Le 21 octobre 1853 il était présent à l’assemblée générale des proscrits républicains résidant dans cette île, qui déclara le sieur Julien Hubert comme espion et agent provocateur de la police de Napoléon III. De retour en France à une date inconnue, il mourut à Nantes en 1880.

Après le vote de la Loi de réparation nationale du 30 juillet 1881, sa veuve, née Marie-Louise Alleron se vit accorder une pension.

Les icariens de Niort sont, en dehors de Guay : Bilcard-Guyonnet A., Durand Cl., Guérin J., Marsault T., Savariau fils, Savariau R. ou Savariau-Belet.

Le groupe icarien de Mauzé-sur-le-Mignon, s’il a jamais eu une réalité organique, comprenait probablement : Audouin A., Durand Cl., Fayet J., Goutière J.-J., Leroy L.

Voir aussi les trois manifestants de Saint-Maixent (11 mars 1849) contre une pièce anti-icarienne : Allard Joseph, Amail Jules, Lamarque Pierre

Pour citer cet article :
https://maitron.fr/spip.php?article32073, notice GUAY Paul [GUAY Jacques, Paul] , version mise en ligne le 20 février 2009, dernière modification le 26 novembre 2020.

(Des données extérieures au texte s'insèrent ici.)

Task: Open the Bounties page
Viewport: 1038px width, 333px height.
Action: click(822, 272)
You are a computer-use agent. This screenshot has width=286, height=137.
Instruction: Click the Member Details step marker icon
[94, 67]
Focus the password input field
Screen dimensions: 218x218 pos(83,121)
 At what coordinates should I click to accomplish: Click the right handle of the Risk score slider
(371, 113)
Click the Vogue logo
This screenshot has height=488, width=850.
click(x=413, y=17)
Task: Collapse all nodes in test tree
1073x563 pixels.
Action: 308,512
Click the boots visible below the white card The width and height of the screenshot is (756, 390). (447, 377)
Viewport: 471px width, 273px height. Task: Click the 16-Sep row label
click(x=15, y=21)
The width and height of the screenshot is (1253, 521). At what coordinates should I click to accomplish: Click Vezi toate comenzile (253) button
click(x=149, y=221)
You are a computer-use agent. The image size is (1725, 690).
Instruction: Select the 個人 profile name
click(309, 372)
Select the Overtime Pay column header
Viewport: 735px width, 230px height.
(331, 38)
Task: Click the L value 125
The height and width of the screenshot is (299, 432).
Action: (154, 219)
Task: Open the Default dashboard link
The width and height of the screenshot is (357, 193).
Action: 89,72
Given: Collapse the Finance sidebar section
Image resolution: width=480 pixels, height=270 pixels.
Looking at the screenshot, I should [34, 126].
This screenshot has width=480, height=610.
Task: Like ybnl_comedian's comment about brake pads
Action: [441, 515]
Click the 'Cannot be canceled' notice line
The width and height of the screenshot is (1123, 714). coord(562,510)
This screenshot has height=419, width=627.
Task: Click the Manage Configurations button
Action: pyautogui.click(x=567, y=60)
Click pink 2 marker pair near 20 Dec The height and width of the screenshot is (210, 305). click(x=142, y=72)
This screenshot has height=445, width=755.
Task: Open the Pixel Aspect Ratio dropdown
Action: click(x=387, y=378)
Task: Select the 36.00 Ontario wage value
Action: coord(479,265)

SOURCES : Arch. Dép. Deux-Sèvres, 4 M 6/17, 4 M 11/1, 4 M 15/4. — AN F15 4088, dossier 10 — A la France. L’agent provocateur Hubert, Jersey : imp. universelle, [1853]. — Victor Hugo, « 1853-L’espion Hubert », Œuvres inédites de Victor Hugo. Choses vues, 1888, p. 291-330. — Le Temps, 4 août 1883. — Émile Monnet, Archives politiques du département des Deux-Sèvres, t. Ier. — Faucheux et Morauzeau, « Les débuts du communisme en Vendée : l’affaire Madeline ». Recueil de la société d’Histoire de la Révolution de 1848, Paris 1953. — Jean-Claude Farcy, Rosine Fry, « Guay - Paul », Poursuivis à la suite du coup d’État de décembre 1851, Centre Georges Chevrier - (Université de Bourgogne/CNRS), [En ligne], mis en ligne le 27 août 2013. — Notes de Gauthier Langlois.